Week 5 Discussion

Part One: Escalation:
Squid Game’s world is one of risks, rules and escalating physical stakes. There’s an arc of escalating violence which sees Gi-hun’s gambling addiction turn from frustration to threats of violence from his creditors, who first give him a bloody nose, then escalate their threats of next taking a kidney, and then taking an eye if he still can’t pay up. The creditors will withdraw body parts for payment, as easily as Gi-hun withdraws cash from the ATM. Gi-hun’s body further becomes consensual currency when he plays the salesman’s game of
Ddakji in the subway, becoming relentlessly slapped in the face until he wins. A victory which causes him to want to reciprocate the violence towards the salesman in further escalation, but is restrained. The violence only flows one-way, towards Gi-hun.

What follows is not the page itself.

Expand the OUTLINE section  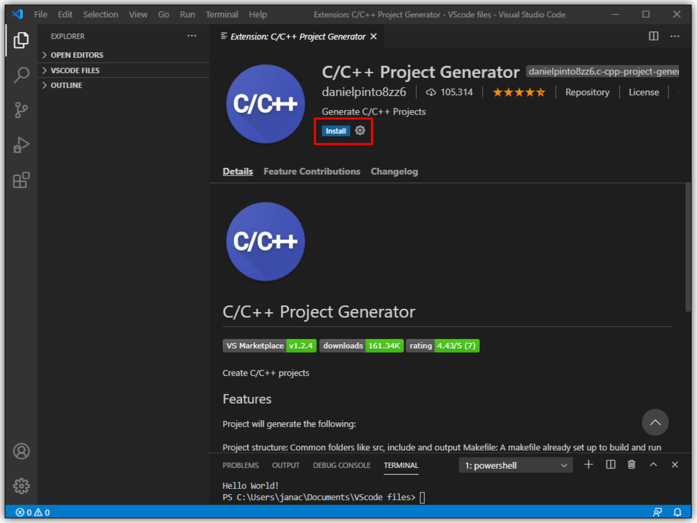(66, 85)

The inciting incident of Gi-hun becoming resigned to calling the number on the salesman’s card sees more physical violence escalation in being gassed in the car. In arriving into the pre-game, he is drawn into a fight with the other contestants. Not to help another, but to help himself. With each step, Gi-hun’s physical risk and financial reward intensifies, echoed by the literal escalation of the Esher-inspired stairwells which draw everyone upwards into the first game, where the stakes are highest. You move, you die. The episode escalates violence throughout, first with increasing individual violence towards Gi-hun by others, then the consensual violence of the subway game, expanding into communal violence between him and others, concluding with a massacre.

Part Two: Structure
I’ve visually mapped Pulp Fiction’s fabula and syuzhet here:
https://www.academicmatt.com/individual-assignments/crwr3200-week-5-discussion-pulp-fiction


I used Field’s method of 3x5 cards, extracting thirty scenes. First mapping the syuzhet, then using it to group events we know happen chronologically together as the fabula. Using the syuzhet to assemble the fabula, we get to see how the story really ends, with Butch and Fabienne riding off into the distance after Butch delivers the far better closing line of “Zed’s dead, baby” than the syuzhet’s Jules and Vincent saying they should leave the coffee shop.

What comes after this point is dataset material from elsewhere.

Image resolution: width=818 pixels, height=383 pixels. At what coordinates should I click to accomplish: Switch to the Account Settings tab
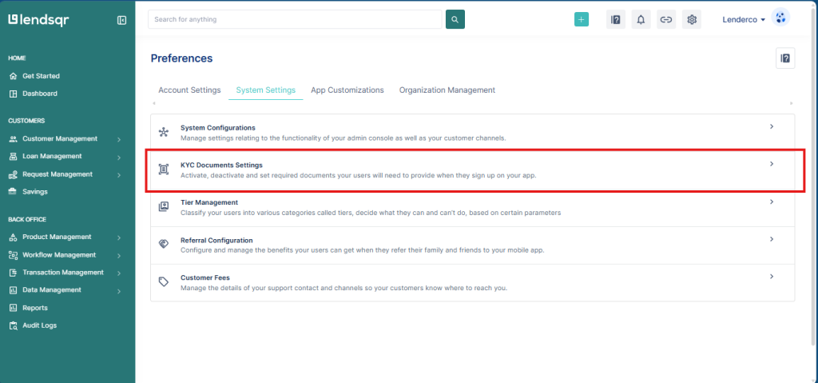coord(189,90)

Placing both fabula and syuzhet together, we find the non-linear structure of Pulp Fiction’s syuzhet organized into three episodes, which are extracted from the three days of the fabula. The syuzhet groups events around thematic threads over time as in the multi-day events of The Gold Watch, where Marsellus bribes Butch days before the fight but the same day as Jules and Vincent recover the briefcase, and where Vincent takes Mia out in between the two. The syuzhet also bookends the film in the coffee shop, splitting the entire movie between a single event. In the fabula these bookend scenes become combined into one continuous sequence which happens on day one. The fabula also helps us draw out three important character arcs of redemption with more clarity as they are organized by day instead of episode. God’s saving of Jules (Day One), Vincent’s heroic saving of Mia (Day Two), and Butch’s betrayal and redemptive rescue of Marsellus (Day Three).


Part Three: Worldbuilding

The films Get Out and Eternal Sunshine of the Spotless Mind create uncanny worlds where human consciousness through surgical adjustment is malleable, commercialized, at times supernatural, and has fallen into the hands of the corrupt. If Eternal Sunshine of the Spotless Mind conveys a world where the pain from others can be erased, the patient’s memories fading away as the visual details of book jackets and individuals disappear around them, Get Out looks to preserve the people of the past through transplanting consciousness into living bodies. Both worlds orbit around the ethics of the medical professionals gone rogue, and where everyone ends up losing far more than they expect.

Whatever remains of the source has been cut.